Stored items from a collection:
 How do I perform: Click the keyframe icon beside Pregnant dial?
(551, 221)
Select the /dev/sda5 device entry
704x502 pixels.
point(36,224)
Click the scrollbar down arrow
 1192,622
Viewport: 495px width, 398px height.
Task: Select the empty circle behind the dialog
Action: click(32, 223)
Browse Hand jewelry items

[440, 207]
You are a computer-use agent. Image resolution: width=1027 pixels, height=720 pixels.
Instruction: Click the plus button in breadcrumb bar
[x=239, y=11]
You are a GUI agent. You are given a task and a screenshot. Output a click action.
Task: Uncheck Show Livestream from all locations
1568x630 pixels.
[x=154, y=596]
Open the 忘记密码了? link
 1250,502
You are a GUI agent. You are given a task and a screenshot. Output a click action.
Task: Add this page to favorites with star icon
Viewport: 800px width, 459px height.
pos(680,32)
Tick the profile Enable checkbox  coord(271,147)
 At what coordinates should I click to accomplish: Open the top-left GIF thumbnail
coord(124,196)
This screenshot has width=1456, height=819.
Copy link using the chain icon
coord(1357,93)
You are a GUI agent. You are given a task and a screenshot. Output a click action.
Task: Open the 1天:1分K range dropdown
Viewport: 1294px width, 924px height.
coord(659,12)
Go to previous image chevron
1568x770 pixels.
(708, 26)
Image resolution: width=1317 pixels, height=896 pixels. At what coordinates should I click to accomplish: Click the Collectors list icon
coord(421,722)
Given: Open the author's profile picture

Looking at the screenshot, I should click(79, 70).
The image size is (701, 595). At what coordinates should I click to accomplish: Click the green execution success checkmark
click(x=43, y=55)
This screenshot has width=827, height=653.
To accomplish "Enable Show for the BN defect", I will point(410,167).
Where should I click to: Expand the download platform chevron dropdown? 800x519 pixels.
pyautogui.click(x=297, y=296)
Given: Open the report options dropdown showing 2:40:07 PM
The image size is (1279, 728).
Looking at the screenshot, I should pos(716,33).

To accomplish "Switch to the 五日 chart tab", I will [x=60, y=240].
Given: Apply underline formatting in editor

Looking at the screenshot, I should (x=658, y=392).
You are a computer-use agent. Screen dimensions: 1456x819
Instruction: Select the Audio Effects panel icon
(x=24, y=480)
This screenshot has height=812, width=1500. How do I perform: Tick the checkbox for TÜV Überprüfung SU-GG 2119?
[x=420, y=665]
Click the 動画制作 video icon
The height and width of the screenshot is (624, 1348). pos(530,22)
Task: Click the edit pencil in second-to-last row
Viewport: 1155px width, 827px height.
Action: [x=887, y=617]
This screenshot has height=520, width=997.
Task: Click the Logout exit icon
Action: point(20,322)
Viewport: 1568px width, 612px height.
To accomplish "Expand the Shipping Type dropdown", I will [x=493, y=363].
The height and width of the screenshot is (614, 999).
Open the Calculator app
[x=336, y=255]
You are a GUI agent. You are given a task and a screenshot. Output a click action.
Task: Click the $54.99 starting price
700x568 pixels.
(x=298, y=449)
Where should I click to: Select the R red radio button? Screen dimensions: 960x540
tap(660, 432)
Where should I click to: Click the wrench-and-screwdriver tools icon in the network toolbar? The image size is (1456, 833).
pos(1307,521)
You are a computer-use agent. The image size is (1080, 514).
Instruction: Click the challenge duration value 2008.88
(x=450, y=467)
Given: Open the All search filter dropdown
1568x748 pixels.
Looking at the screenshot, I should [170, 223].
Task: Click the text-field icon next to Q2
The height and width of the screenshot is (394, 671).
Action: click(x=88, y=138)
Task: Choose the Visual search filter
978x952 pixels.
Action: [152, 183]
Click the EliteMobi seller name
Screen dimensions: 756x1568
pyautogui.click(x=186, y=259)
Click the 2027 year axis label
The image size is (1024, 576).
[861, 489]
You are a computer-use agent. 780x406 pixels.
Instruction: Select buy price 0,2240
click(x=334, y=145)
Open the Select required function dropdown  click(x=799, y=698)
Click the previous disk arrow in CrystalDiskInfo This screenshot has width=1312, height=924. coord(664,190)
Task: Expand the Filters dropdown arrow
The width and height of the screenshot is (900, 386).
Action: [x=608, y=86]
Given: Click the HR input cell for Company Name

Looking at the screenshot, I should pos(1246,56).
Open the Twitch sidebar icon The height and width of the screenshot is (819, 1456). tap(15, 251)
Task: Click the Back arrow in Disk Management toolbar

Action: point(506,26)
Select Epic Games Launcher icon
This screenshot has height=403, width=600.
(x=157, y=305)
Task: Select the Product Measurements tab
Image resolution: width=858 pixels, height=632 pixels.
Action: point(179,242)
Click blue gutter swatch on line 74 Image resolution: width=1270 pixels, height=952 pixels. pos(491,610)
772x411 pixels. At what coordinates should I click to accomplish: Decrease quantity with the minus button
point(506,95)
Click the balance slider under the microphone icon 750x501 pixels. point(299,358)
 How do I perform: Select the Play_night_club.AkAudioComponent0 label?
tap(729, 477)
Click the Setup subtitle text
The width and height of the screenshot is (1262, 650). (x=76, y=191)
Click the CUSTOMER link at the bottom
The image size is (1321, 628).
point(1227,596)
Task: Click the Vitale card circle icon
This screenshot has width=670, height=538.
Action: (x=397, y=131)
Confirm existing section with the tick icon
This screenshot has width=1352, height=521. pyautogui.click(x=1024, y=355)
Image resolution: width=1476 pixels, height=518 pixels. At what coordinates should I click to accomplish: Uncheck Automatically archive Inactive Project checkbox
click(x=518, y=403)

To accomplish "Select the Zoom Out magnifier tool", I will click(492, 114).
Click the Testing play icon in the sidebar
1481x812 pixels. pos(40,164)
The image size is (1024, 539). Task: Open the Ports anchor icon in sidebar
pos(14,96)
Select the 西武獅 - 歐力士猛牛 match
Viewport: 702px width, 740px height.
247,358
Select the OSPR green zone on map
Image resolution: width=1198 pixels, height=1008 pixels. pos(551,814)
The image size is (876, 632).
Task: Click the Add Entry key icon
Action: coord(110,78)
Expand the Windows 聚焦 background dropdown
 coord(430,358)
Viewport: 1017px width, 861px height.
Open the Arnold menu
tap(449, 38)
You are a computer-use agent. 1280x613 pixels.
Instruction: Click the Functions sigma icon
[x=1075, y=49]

* Stated task *
Copy out all of the data above, renaming every "GUI agent" to "desktop agent" and leaving everything else unchanged.

* Written response *
 How do I perform: Click the keyframe icon beside Pregnant dial?
(551, 221)
Select the /dev/sda5 device entry
704x502 pixels.
point(36,224)
Click the scrollbar down arrow
 1192,622
Viewport: 495px width, 398px height.
Task: Select the empty circle behind the dialog
Action: click(32, 223)
Browse Hand jewelry items

[440, 207]
You are a computer-use agent. Image resolution: width=1027 pixels, height=720 pixels.
Instruction: Click the plus button in breadcrumb bar
[x=239, y=11]
You are a desktop agent. You are given a task and a screenshot. Output a click action.
Task: Uncheck Show Livestream from all locations
1568x630 pixels.
[x=154, y=596]
Open the 忘记密码了? link
 1250,502
You are a desktop agent. You are given a task and a screenshot. Output a click action.
Task: Add this page to favorites with star icon
Viewport: 800px width, 459px height.
pos(680,32)
Tick the profile Enable checkbox  coord(271,147)
 At what coordinates should I click to accomplish: Open the top-left GIF thumbnail
coord(124,196)
This screenshot has width=1456, height=819.
Copy link using the chain icon
coord(1357,93)
You are a desktop agent. You are given a task and a screenshot. Output a click action.
Task: Open the 1天:1分K range dropdown
Viewport: 1294px width, 924px height.
coord(659,12)
Go to previous image chevron
1568x770 pixels.
(708, 26)
Image resolution: width=1317 pixels, height=896 pixels. At what coordinates should I click to accomplish: Click the Collectors list icon
coord(421,722)
Given: Open the author's profile picture

Looking at the screenshot, I should click(79, 70).
The image size is (701, 595). At what coordinates should I click to accomplish: Click the green execution success checkmark
click(x=43, y=55)
This screenshot has width=827, height=653.
To accomplish "Enable Show for the BN defect", I will point(410,167).
Where should I click to: Expand the download platform chevron dropdown? 800x519 pixels.
pyautogui.click(x=297, y=296)
Given: Open the report options dropdown showing 2:40:07 PM
The image size is (1279, 728).
Looking at the screenshot, I should pos(716,33).

To accomplish "Switch to the 五日 chart tab", I will [x=60, y=240].
Given: Apply underline formatting in editor

Looking at the screenshot, I should (x=658, y=392).
You are a computer-use agent. Screen dimensions: 1456x819
Instruction: Select the Audio Effects panel icon
(x=24, y=480)
This screenshot has height=812, width=1500. How do I perform: Tick the checkbox for TÜV Überprüfung SU-GG 2119?
[x=420, y=665]
Click the 動画制作 video icon
The height and width of the screenshot is (624, 1348). pos(530,22)
Task: Click the edit pencil in second-to-last row
Viewport: 1155px width, 827px height.
Action: [x=887, y=617]
This screenshot has height=520, width=997.
Task: Click the Logout exit icon
Action: point(20,322)
Viewport: 1568px width, 612px height.
To accomplish "Expand the Shipping Type dropdown", I will [x=493, y=363].
The height and width of the screenshot is (614, 999).
Open the Calculator app
[x=336, y=255]
You are a desktop agent. You are given a task and a screenshot. Output a click action.
Task: Click the $54.99 starting price
700x568 pixels.
(x=298, y=449)
Where should I click to: Select the R red radio button? Screen dimensions: 960x540
tap(660, 432)
Where should I click to: Click the wrench-and-screwdriver tools icon in the network toolbar? The image size is (1456, 833).
pos(1307,521)
You are a computer-use agent. The image size is (1080, 514).
Instruction: Click the challenge duration value 2008.88
(x=450, y=467)
Given: Open the All search filter dropdown
1568x748 pixels.
Looking at the screenshot, I should [170, 223].
Task: Click the text-field icon next to Q2
The height and width of the screenshot is (394, 671).
Action: click(x=88, y=138)
Task: Choose the Visual search filter
978x952 pixels.
Action: [152, 183]
Click the EliteMobi seller name
Screen dimensions: 756x1568
pyautogui.click(x=186, y=259)
Click the 2027 year axis label
The image size is (1024, 576).
[861, 489]
You are a computer-use agent. 780x406 pixels.
Instruction: Select buy price 0,2240
click(x=334, y=145)
Open the Select required function dropdown  click(x=799, y=698)
Click the previous disk arrow in CrystalDiskInfo This screenshot has width=1312, height=924. coord(664,190)
Task: Expand the Filters dropdown arrow
The width and height of the screenshot is (900, 386).
Action: [x=608, y=86]
Given: Click the HR input cell for Company Name

Looking at the screenshot, I should pos(1246,56).
Open the Twitch sidebar icon The height and width of the screenshot is (819, 1456). tap(15, 251)
Task: Click the Back arrow in Disk Management toolbar

Action: point(506,26)
Select Epic Games Launcher icon
This screenshot has height=403, width=600.
(x=157, y=305)
Task: Select the Product Measurements tab
Image resolution: width=858 pixels, height=632 pixels.
Action: point(179,242)
Click blue gutter swatch on line 74 Image resolution: width=1270 pixels, height=952 pixels. pos(491,610)
772x411 pixels. At what coordinates should I click to accomplish: Decrease quantity with the minus button
point(506,95)
Click the balance slider under the microphone icon 750x501 pixels. point(299,358)
 How do I perform: Select the Play_night_club.AkAudioComponent0 label?
tap(729, 477)
Click the Setup subtitle text
The width and height of the screenshot is (1262, 650). (x=76, y=191)
Click the CUSTOMER link at the bottom
The image size is (1321, 628).
point(1227,596)
Task: Click the Vitale card circle icon
This screenshot has width=670, height=538.
Action: (x=397, y=131)
Confirm existing section with the tick icon
This screenshot has width=1352, height=521. pyautogui.click(x=1024, y=355)
Image resolution: width=1476 pixels, height=518 pixels. At what coordinates should I click to accomplish: Uncheck Automatically archive Inactive Project checkbox
click(x=518, y=403)

To accomplish "Select the Zoom Out magnifier tool", I will click(492, 114).
Click the Testing play icon in the sidebar
1481x812 pixels. pos(40,164)
The image size is (1024, 539). Task: Open the Ports anchor icon in sidebar
pos(14,96)
Select the 西武獅 - 歐力士猛牛 match
Viewport: 702px width, 740px height.
247,358
Select the OSPR green zone on map
Image resolution: width=1198 pixels, height=1008 pixels. pos(551,814)
The image size is (876, 632).
Task: Click the Add Entry key icon
Action: coord(110,78)
Expand the Windows 聚焦 background dropdown
 coord(430,358)
Viewport: 1017px width, 861px height.
Open the Arnold menu
tap(449, 38)
You are a computer-use agent. 1280x613 pixels.
Instruction: Click the Functions sigma icon
[x=1075, y=49]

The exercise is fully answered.